Cheese on Fire: Mozzarella Sticks with Whisky Korean Dip
How many times have you thought of cooking something but eventually ended up ordering in? Too much effort? Or does it take too long?
Well, here’s something you don’t need to think twice about. It’s easy and it has copious amounts of cheese. How’s that for an incentive? But, there’s more. It comes with a fiery whisky dip.
- ¼ cup of flour
- 1 cup of Italian style breadcrumbs
- 2 eggs, beaten
- 1 tbsp of milk
- 1 pound of mozzarella cheese
- cut into ¾” x ¾ inch strips or string cheese cut into halves
- 1 cup of vegetable oil
- 1 cup of jarred pizza sauce or 1 cup of marinara sauce
- 4 tbsp soy sauce
- 4 tbsp rice wine vinegar
- 4 tbsp bourbon
- 2 tsp sesame oil
- 1 garlic clove, crushed
- 1 pinch of chilli flakes
For the Mozzarella Sticks:
For the dip:
Start by making the dip. Take a small bowl, put in the soy sauce, rice wine vinegar, and the bourbon. Mix using a spoon. Now add the sesame oil. Before adding the garlic clove, make sure that it is crushed very well, fry it mildly if you like. When you have blended in the garlic in the mixture, put in a pinch of chili flakes. Keep it aside.
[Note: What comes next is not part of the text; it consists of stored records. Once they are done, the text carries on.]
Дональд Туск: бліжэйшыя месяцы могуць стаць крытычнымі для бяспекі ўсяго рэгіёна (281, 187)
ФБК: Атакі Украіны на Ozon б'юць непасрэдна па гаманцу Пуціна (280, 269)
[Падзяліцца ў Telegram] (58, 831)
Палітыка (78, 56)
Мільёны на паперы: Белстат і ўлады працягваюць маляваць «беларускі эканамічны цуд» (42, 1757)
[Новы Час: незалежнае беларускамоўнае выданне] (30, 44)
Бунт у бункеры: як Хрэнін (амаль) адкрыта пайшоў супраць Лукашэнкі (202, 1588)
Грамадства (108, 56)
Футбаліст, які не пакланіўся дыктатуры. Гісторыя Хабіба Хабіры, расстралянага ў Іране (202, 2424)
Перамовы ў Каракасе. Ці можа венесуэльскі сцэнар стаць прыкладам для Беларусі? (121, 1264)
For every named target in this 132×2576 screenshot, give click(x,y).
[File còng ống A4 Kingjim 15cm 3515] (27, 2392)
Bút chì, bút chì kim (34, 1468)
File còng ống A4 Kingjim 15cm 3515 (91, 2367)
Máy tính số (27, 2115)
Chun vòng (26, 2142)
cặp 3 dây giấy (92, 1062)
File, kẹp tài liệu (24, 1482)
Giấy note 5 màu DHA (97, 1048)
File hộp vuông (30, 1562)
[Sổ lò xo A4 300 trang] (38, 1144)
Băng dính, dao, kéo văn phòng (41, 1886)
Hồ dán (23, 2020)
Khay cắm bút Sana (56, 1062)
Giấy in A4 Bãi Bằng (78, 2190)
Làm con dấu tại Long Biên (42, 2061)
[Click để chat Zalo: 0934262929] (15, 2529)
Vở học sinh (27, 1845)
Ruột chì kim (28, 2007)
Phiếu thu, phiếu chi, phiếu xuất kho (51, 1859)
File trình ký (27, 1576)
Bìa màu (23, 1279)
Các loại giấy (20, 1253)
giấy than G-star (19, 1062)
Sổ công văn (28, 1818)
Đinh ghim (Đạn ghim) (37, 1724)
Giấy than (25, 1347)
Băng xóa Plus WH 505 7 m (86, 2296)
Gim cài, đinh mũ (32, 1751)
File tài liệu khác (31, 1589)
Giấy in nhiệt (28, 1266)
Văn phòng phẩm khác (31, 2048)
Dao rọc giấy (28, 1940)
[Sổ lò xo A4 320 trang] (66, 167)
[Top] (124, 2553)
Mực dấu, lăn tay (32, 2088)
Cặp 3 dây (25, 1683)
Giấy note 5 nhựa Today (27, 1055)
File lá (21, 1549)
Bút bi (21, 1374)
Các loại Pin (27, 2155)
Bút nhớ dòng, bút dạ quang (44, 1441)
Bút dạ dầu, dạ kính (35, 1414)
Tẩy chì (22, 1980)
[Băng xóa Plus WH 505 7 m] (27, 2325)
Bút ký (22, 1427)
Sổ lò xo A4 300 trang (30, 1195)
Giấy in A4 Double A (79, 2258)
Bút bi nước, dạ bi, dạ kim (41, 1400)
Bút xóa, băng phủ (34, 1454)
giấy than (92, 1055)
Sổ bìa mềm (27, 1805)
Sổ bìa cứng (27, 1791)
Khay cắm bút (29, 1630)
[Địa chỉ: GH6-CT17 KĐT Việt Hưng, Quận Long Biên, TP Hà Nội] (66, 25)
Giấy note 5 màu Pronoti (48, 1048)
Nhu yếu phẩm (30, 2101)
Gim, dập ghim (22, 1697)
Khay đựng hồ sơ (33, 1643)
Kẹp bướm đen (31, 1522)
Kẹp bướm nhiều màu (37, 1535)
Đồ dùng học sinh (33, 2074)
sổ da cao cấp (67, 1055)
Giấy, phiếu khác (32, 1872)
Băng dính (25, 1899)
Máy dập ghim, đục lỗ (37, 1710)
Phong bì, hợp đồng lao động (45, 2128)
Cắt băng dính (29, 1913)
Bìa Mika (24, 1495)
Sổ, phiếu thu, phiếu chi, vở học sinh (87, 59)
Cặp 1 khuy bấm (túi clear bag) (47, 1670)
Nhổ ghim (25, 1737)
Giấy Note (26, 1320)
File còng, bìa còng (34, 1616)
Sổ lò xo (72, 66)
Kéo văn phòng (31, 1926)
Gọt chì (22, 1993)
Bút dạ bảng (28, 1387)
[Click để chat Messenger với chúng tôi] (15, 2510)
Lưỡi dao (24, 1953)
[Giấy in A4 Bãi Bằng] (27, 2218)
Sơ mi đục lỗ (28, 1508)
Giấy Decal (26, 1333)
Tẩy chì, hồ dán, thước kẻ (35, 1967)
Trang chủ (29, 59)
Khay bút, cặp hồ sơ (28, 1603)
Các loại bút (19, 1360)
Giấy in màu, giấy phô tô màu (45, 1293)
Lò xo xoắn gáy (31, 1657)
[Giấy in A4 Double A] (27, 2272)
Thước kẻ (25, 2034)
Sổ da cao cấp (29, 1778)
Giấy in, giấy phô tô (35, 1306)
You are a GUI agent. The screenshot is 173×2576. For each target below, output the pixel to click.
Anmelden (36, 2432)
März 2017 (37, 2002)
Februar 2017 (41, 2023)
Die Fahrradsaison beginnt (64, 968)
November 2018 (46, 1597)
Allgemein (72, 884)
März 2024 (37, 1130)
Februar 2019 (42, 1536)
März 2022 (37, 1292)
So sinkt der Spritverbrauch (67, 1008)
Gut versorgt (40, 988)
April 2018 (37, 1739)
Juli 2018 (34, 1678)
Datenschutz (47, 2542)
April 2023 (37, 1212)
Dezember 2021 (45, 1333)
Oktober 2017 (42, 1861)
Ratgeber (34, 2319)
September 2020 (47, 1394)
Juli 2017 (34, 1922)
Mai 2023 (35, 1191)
Now take a medium sized bowl and whisk the milk and eggs together. Take two flat plates and set up a breading station by putting the bread crumbs on one and flour on another. Coat one piece of mozzarella with the flour. Dip it in the egg-milk solution and roll it in bread crumbs. Dip it again in the solution and bread crumbs. Ensure that the cheese is fully coated and the crumbs are not falling off. Put it on a tray. Do this with the remaining cheese.
Now put the tray in the freezer for an hour or two.
Now take a skillet and heat the oil. Take the tray out of the refrigerator and let it sit for a minute. Then cook the cheese stick till it turns golden. Soak the sticks on paper towel so that they don’t appear too greasy.
Your Mozzarella Sticks are ready. Serve them with the dip.